I think in that moment, which to me was the volta of that poem (Taina gang forever, btw), I came to really understand that I wasn’t so much even envious of wealth of the kids in that FAO Schwarz; I just wanted to know my abundance as well as it seemed to me they knew theirs. Of course the gag is they didn’t really know, so I had conflated my want for what seemed like knowledge with what was largely ignorance of what thefts had made it possible for there to always be “more of something” for them—and that’s a casual violence. I wanted to not know, to just ride the damn horse until it broke. Because to me, that was abundance. It seems often like violence and disregard are the only truly renewable resources.

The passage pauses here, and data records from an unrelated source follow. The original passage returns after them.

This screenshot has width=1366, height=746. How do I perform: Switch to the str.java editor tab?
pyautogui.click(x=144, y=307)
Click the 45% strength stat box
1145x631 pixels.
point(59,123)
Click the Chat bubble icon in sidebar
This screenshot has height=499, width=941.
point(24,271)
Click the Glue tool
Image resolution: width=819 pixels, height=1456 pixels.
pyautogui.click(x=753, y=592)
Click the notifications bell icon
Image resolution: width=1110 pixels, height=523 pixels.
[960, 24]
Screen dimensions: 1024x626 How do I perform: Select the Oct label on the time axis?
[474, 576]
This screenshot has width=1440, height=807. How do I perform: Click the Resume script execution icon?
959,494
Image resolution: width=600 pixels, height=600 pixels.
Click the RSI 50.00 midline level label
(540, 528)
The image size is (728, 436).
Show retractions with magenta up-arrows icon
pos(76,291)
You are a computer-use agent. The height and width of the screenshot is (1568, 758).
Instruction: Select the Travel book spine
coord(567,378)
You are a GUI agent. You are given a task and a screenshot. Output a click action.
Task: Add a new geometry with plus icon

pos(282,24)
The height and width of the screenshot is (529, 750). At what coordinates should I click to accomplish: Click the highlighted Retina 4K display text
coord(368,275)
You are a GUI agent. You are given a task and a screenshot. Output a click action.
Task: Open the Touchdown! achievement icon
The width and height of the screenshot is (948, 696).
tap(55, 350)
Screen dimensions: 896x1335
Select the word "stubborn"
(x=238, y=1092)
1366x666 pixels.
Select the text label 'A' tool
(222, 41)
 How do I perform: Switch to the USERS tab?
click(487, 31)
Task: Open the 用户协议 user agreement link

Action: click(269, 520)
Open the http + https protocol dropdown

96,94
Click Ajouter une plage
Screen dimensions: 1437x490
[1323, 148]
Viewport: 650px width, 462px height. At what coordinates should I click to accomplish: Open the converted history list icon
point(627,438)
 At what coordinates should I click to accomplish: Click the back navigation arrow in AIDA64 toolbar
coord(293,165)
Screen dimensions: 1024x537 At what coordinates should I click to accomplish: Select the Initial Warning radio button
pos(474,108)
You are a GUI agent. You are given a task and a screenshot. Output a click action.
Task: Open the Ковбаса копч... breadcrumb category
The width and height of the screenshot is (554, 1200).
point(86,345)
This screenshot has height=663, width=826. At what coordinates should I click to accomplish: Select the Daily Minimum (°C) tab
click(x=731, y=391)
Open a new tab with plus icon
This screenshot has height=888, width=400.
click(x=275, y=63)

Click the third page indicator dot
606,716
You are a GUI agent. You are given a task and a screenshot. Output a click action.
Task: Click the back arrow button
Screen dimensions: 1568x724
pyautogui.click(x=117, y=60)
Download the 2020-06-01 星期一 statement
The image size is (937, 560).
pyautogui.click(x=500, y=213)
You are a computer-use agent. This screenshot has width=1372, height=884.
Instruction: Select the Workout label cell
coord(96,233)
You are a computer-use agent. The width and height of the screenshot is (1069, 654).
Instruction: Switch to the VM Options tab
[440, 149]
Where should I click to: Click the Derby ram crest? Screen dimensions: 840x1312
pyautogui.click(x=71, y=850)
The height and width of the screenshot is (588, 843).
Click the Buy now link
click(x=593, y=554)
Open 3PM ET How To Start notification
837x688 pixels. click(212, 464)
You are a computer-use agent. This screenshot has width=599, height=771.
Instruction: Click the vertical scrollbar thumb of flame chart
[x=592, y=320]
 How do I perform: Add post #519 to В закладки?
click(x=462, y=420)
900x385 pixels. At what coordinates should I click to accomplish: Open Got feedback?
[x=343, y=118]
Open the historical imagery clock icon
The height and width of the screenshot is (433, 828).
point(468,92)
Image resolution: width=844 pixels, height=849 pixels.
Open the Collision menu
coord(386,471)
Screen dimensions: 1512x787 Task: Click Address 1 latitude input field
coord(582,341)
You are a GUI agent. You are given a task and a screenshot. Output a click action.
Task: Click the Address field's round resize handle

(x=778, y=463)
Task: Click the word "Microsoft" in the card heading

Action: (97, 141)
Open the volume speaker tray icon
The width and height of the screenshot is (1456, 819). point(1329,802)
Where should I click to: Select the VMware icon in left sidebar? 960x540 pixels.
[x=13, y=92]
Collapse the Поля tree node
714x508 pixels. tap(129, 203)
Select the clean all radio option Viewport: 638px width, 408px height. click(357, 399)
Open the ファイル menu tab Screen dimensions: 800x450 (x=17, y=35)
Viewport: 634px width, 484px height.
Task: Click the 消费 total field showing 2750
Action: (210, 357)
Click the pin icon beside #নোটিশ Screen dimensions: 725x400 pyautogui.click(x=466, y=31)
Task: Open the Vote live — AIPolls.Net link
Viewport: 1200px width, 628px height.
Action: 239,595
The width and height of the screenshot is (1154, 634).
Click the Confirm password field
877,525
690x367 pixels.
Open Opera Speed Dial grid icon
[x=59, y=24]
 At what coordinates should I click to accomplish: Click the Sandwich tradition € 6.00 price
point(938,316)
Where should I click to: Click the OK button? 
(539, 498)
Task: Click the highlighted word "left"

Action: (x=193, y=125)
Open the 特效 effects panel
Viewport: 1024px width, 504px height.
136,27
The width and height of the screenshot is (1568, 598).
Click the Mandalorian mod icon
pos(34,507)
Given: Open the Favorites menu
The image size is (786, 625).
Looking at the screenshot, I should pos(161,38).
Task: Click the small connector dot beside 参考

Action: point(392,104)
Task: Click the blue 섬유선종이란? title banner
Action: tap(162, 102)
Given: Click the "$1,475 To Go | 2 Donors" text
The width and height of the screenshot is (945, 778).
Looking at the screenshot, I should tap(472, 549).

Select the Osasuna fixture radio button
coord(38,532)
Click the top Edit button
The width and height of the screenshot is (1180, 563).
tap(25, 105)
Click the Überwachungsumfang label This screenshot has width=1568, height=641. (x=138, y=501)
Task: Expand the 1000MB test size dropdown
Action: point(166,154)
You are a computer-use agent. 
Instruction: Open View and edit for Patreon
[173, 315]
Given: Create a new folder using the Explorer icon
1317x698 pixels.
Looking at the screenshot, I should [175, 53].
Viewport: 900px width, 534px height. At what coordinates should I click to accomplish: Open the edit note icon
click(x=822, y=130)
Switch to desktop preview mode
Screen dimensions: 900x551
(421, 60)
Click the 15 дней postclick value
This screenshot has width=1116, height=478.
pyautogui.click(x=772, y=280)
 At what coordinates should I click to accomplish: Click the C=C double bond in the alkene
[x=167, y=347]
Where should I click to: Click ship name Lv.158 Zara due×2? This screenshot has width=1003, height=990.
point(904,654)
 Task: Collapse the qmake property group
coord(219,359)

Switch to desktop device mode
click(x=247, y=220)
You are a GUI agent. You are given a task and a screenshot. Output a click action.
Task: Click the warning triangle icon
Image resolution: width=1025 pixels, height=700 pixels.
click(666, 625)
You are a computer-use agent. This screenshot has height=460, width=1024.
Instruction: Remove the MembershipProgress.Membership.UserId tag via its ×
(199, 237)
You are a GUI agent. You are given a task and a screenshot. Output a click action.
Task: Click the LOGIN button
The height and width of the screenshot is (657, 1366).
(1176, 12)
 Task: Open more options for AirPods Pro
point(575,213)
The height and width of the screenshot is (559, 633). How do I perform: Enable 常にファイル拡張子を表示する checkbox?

But I think that the more I have tried to cultivate abundant tenderness in a poem, the more it has become a project of observation and attendant adoration. That Andre poem I wrote our first night kickin it at CC is, I think, the most successful current voyage into this project, because I wanted tenderness, elegance, opulence and violence, but I don’t think I could have written that poem if I had decided that work was something I had to build from scratch. Rather, what broke the poem open was simply remembering that months prior I saw my nigga Gabriel Ramirez for the first time in months, and in a quiet moment, I just started slowly pretending to box that nigga. The rational response to somebody moving a fist towards you is “Oh shit, duck!” but instead Gabe just laughed and said “You see? That’s how you know niggas is saying they missed you.” A restrained violence can be tenderness I think as much as, if not more than, a flower. I’m trying to learn the names of flowers, but I also know my niggas’ faces and names right now. I guess I’m trying to say that to me a tender poem is not antithetical to a poem that involves or features violences, the difference I think right now is that the poem and the speaker and the poet behind both are trying to look more fully at the world they have, cast they bucket where it’s at, and also pull water from where they can’t yet see, but know that it is there. Because observation is an act of tenderness—maybe also of faith.
NO: Amen, brother. Amen. Again, the well is deep.